**SOURCE TEXT**
========================
In The Brood, Nola is the ’monstrous womb’ giving birth to these terrible creatures. In one scene, she is shown licking the birthing fluid from one of her newborn monsters like a feral animal. This image disgusts the viewer because she is crossing a boundary – she is not quite human, but nor is she animal. She is a monstrous creature somewhere in-between. And, her children, who are of the same flesh, “in a sense... the double of the mother... horrify because they testify to the power of the mother, through her uncanny womb, to give birth to a diminutive double of herself.” (Quoted from Barbara Creed, Baby Bitches from Hell: Monstrous-Little Women in Film)
In Crash (1996), both the abject and the monstrous-feminine are manifested and fetishized in the wounds of a car crash victim, Gabrielle, played by actress Rosanna Arquette. Transformed by modern technology and prosthetic limbs, Gabrielle is a modern embodiment of the Frankenstein monster. Although horribly disfigured by the car crash, Gabrielle’s wounds and scarred body become objects of fetishistic desire, as do the wounds of other victims throughout the film. Fuelled by their perverse obsession with bodies deformed by motor-vehicle accidents, the characters’ transgress into a territory that both repels and attracts, simultaneously. Just as we cannot look away from a real-life car crash, we cannot unglue our eyes from the deviant sexuality portrayed onscreen.
========================
**AVAILABLE DATA**

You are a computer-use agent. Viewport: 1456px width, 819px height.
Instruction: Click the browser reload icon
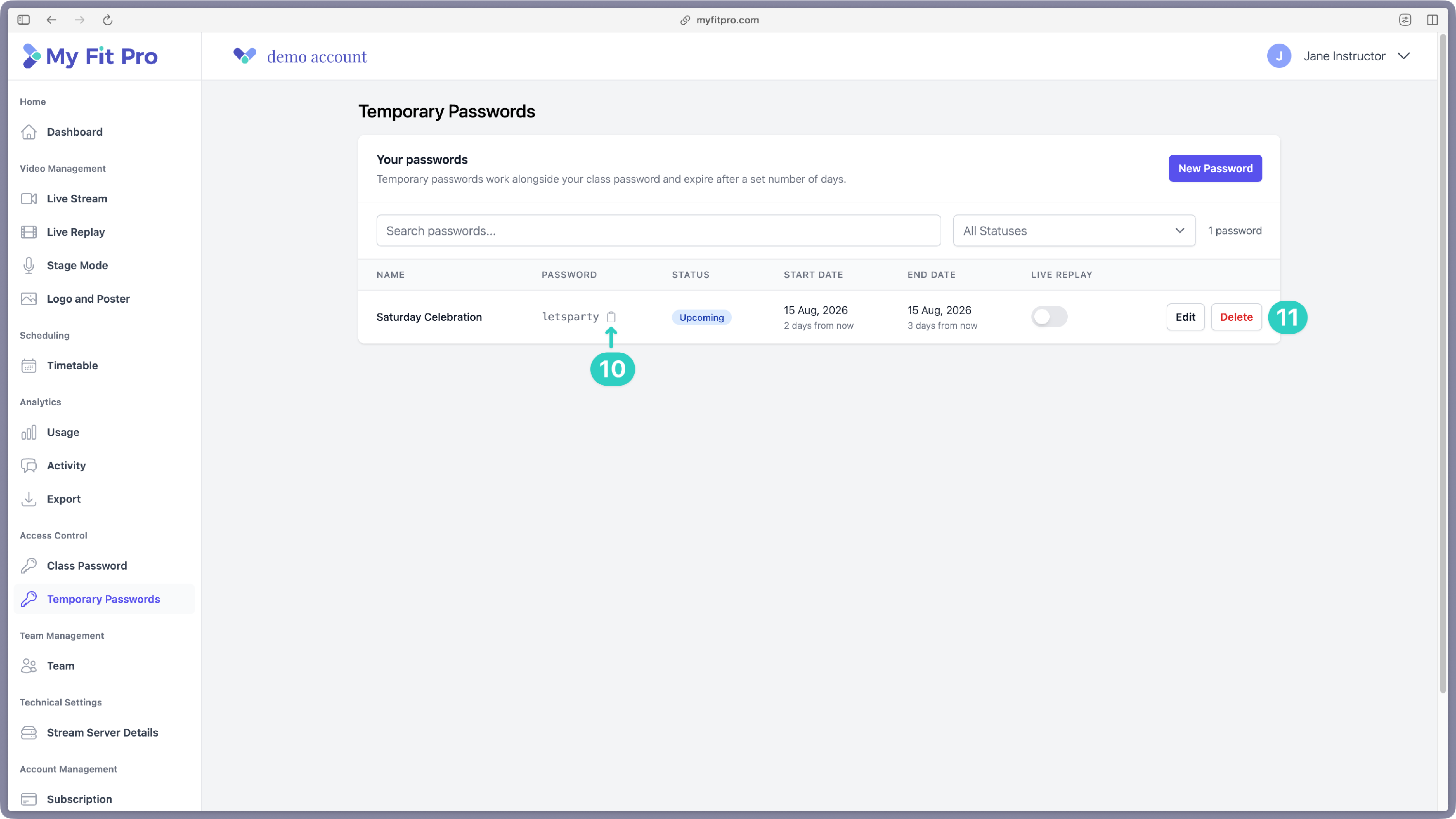(x=107, y=20)
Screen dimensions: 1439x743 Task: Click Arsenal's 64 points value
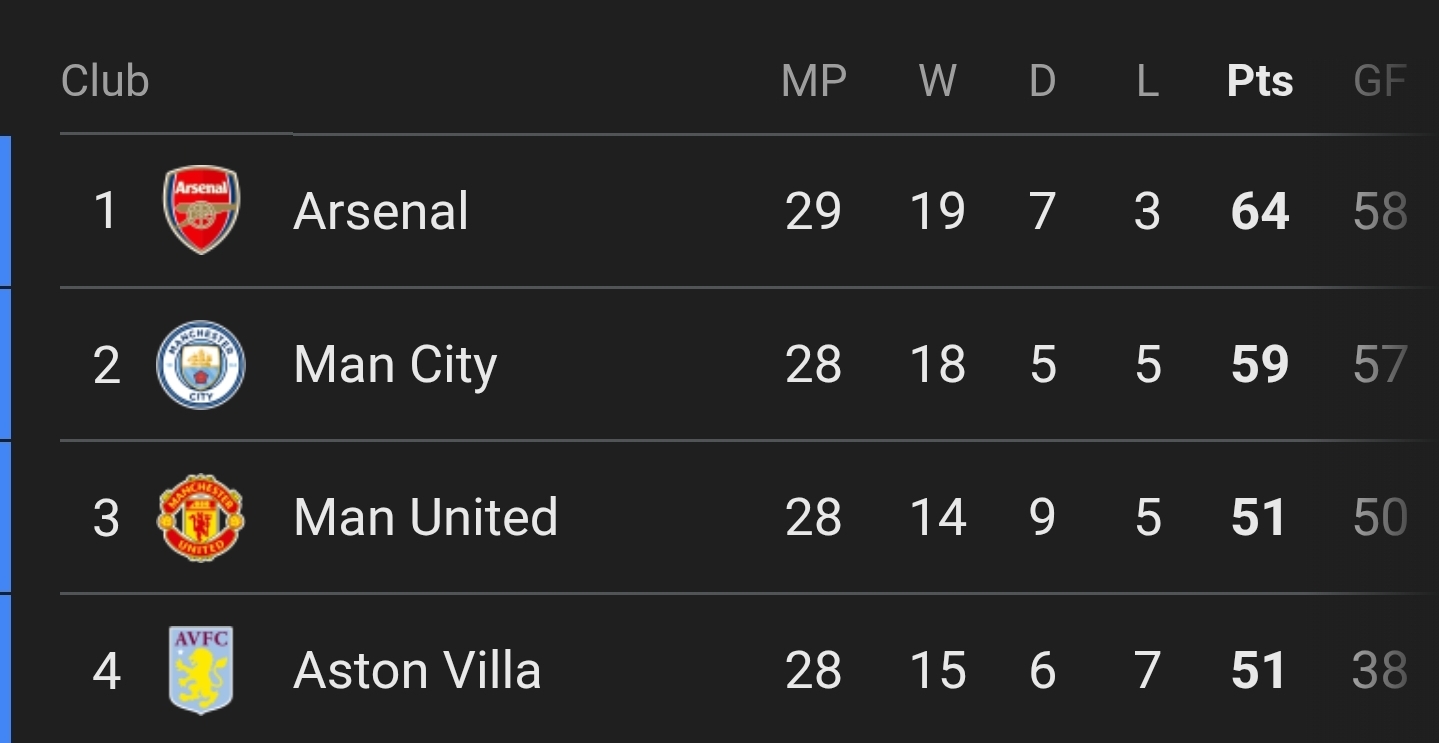pyautogui.click(x=1260, y=211)
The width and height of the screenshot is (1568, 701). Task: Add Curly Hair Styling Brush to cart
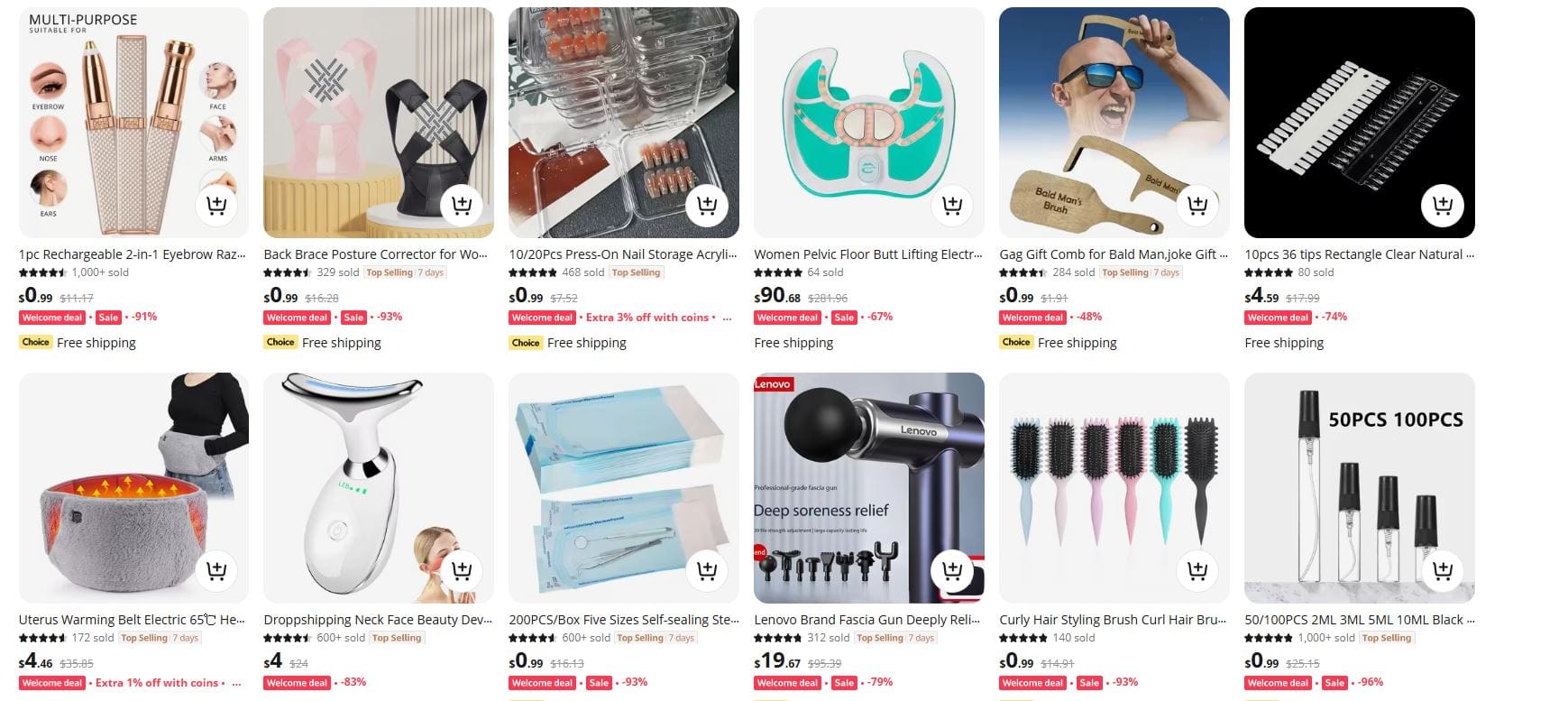1197,571
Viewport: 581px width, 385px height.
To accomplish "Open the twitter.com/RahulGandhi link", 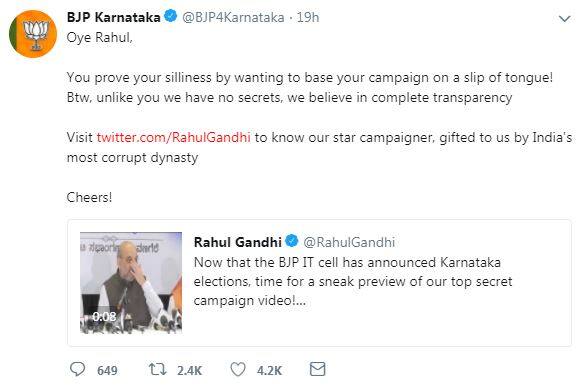I will click(x=174, y=137).
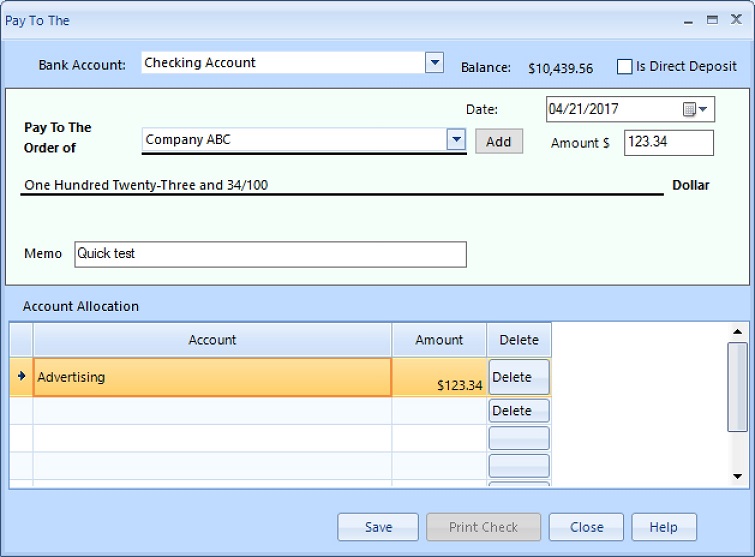Enable the Is Direct Deposit checkbox
Image resolution: width=755 pixels, height=557 pixels.
(625, 67)
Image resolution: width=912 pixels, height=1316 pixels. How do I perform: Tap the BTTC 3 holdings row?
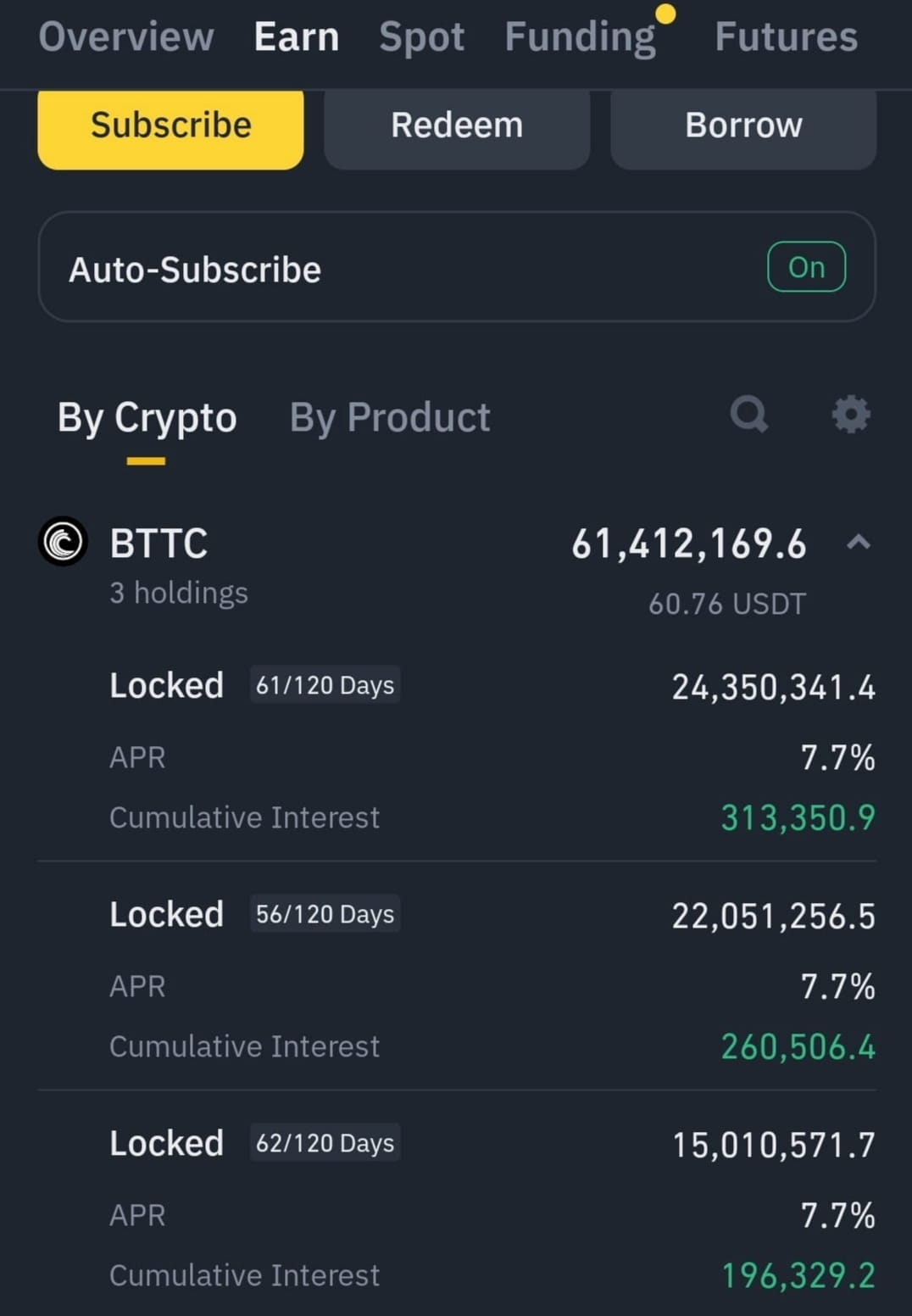456,568
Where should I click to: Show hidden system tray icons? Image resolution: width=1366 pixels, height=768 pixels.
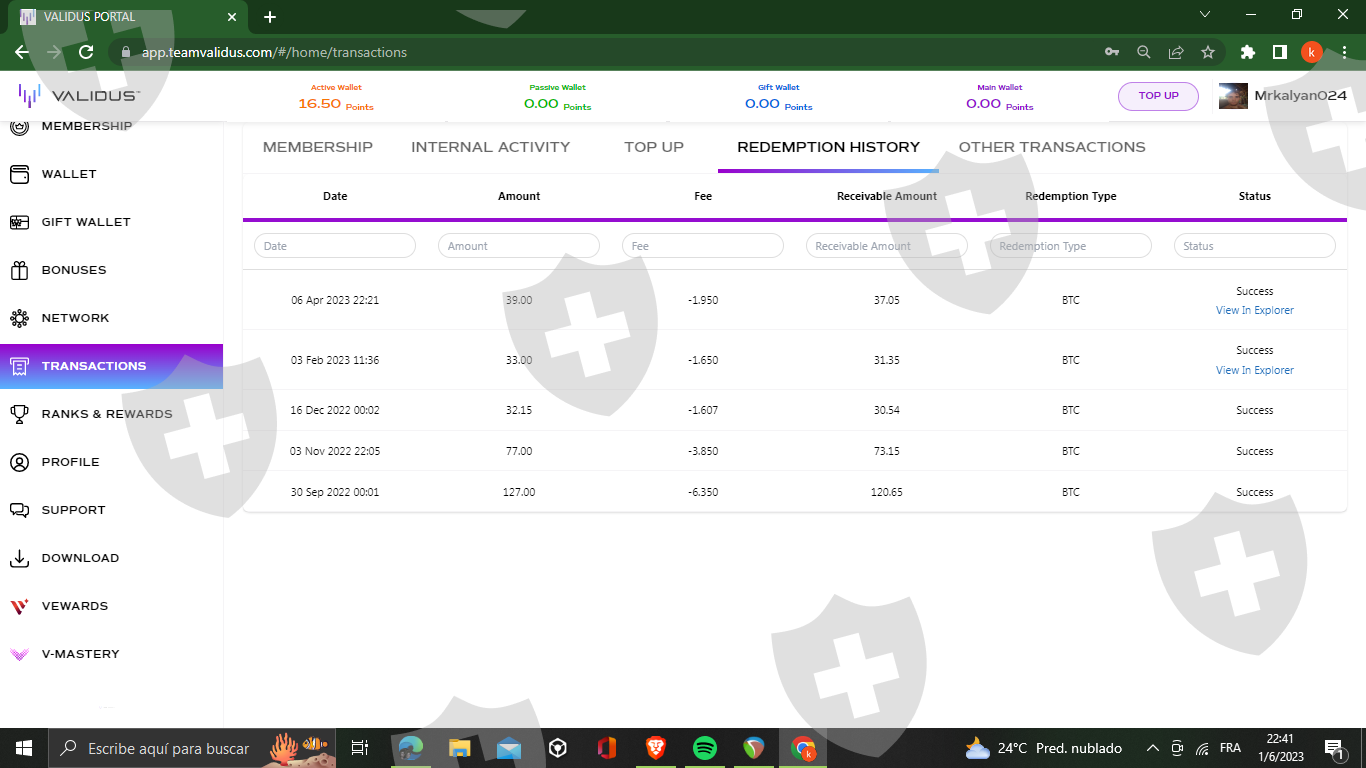(x=1152, y=748)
========================
**EXPLORE THE MATERIAL**
a) From the passage about The Brood and Crash, quote word for word the part that opens with the words "In Crash (1996), both" and closes with "sexuality portrayed onscreen.".
b) In the passage about The Brood and Crash, who plays the car crash victim Gabrielle?
Rely only on the passage about The Brood and Crash; draw on nothing outside it.

**ANSWERS FOR THE TASKS**
a)
In Crash (1996), both the abject and the monstrous-feminine are manifested and fetishized in the wounds of a car crash victim, Gabrielle, played by actress Rosanna Arquette. Transformed by modern technology and prosthetic limbs, Gabrielle is a modern embodiment of the Frankenstein monster. Although horribly disfigured by the car crash, Gabrielle’s wounds and scarred body become objects of fetishistic desire, as do the wounds of other victims throughout the film. Fuelled by their perverse obsession with bodies deformed by motor-vehicle accidents, the characters’ transgress into a territory that both repels and attracts, simultaneously. Just as we cannot look away from a real-life car crash, we cannot unglue our eyes from the deviant sexuality portrayed onscreen.

b) Rosanna Arquette